### Text block
◆ ◆ ◆ ◆ ◆
The float levels are set the same as you would the earlier model, except on carbs using plastic floats. As I stated earlier, the manual is incorrect on the HD8s float levels it should be 5/16ths. The reasons are :1) with the float being at 7/16ths the fuel level is lower so engine cranking is longer to pull fuel up. These cars are cold blooded and need lots of fuel on cold starts.2) with the float level set at 7/16ths, there is less fuel in the float bowl which could cause the car to run out of fuel when running at high RPM causing a lean mixture and a loss of power. I use the 5/16ths round bar to set the float . The bar goes between the float bowl cap and the float leaver arm. I believe this is what the manual shows but I don't have a manual in front of me. Remember to measure where the float hits the arm.
Elevation above sea level will change the settings required. Generally service manual instructions are based on being at sea level.
 
The float levels are set the same as you would the earlier model, except on carbs using plastic floats. As I stated earlier, the manual is incorrect on the HD8s float levels it should be 5/16ths. The reasons are :1) with the float being at 7/16ths the fuel level is lower so engine cranking is longer to pull fuel up. These cars are cold blooded and need lots of fuel on cold starts.2) with the float level set at 7/16ths, there is less fuel in the float bowl which could cause the car to run out of fuel when running at high RPM causing a lean mixture and a loss of power. I use the 5/16ths round bar to set the float . The bar goes between the float bowl cap and the float leaver arm. I believe this is what the manual shows but I don't have a manual in front of me. Remember to measure where the float hits the arm.
Elevation above sea level will change the settings required. Generally service manual instructions are based on being at sea level.

What source says the manual is incorrect? Is there a supplement or other authoritative source for this assertion? Where did it come from?
 
I have been working on these type of carbs for over 50 years. I am a skilled license automotive mechanic. This skilled training allows me to analyse and understand the theory behind automotive mechanics. I have a complete understanding of automobile functioning. The information I provided comes from applying theory to resolve this problem, not trial and error. Without an understanding of theory, it is only luck if you happen to solve the problem as a former instructor told me.
 
I have been working on these type of carbs for over 50 years. I am a skilled license automotive mechanic. This skilled training allows me to analyse and understand the theory behind automotive mechanics. I have a complete understanding of automobile functioning. The information I provided comes from applying theory to resolve this problem, not trial and error. Without an understanding of theory, it is only luck if you happen to solve the problem as a former instructor told me.

Martin - Thank you for the clarification.

Raising the fuel level - is it the same as installing the UN richer needles?

I installed the richer needles in my car because I've got various speed equipment items (hotter cam, port matching, headers, DMD manifold, etc).

I live in a year-round driving climate (so calif) and have not had any cold starting problems.
◆ ◆ ◆ ◆ ◆
### Available records
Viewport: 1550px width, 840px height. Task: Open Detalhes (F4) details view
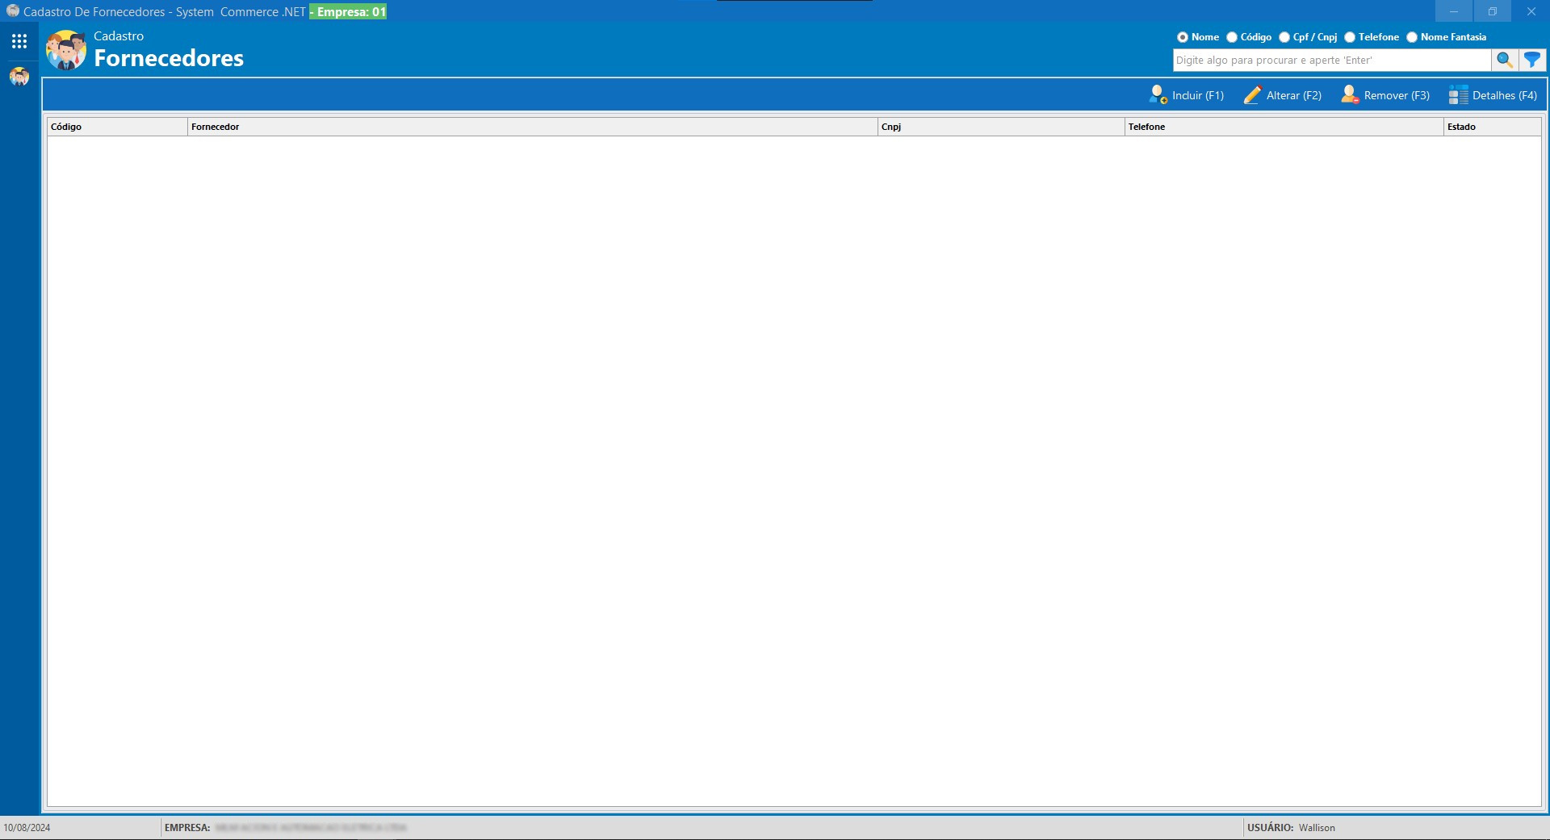pyautogui.click(x=1493, y=95)
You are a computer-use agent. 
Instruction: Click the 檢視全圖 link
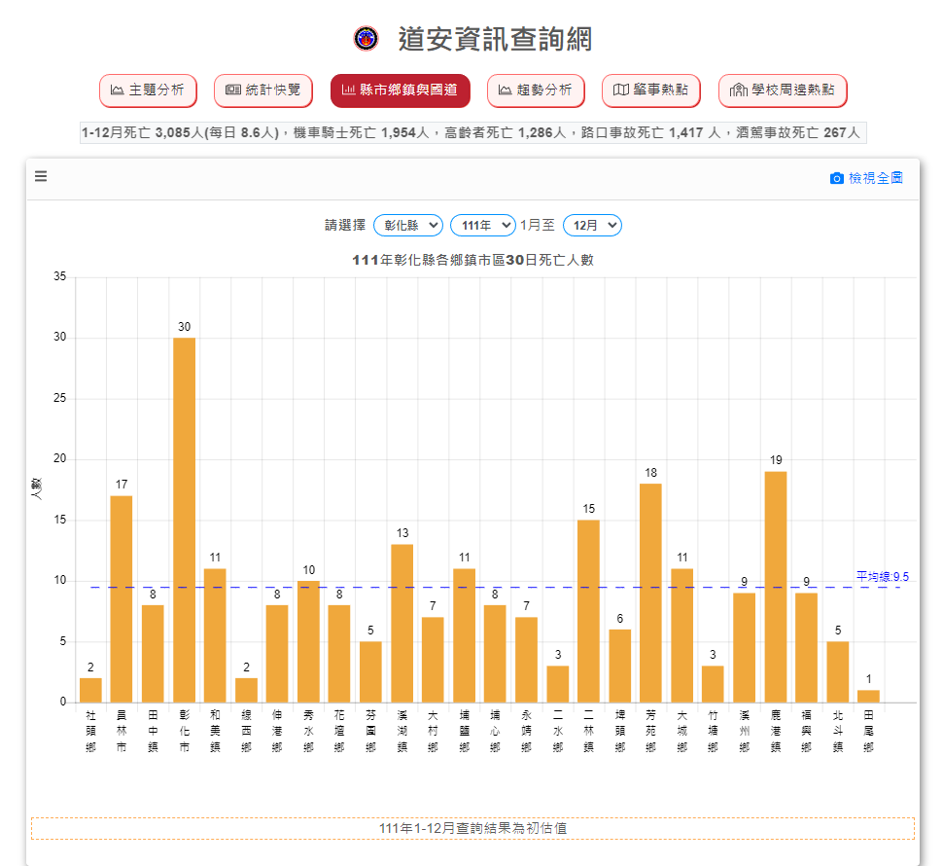875,178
◆ ◆ ◆ ◆ ◆
### Written request A
Answer these from the carburetor float discussion:
(i) What float level does the writer say the HD8s should be set to?
(ii) Service manual instructions are generally based on being at what elevation?
(iii) For how many years has the writer been working on these carbs?
### Written request B
In the records, begin at the line that has "You are a computer-use agent." and stop at the end of the records. Write those lines again, shifting the answer coordinates by adding 129 to each number, and leave the pictures out.

### Answer A
(i) 5/16ths
(ii) Sea level
(iii) Over 50 years

### Answer B
You are a computer-use agent. 
Instruction: Click the 檢視全圖 link
1004,307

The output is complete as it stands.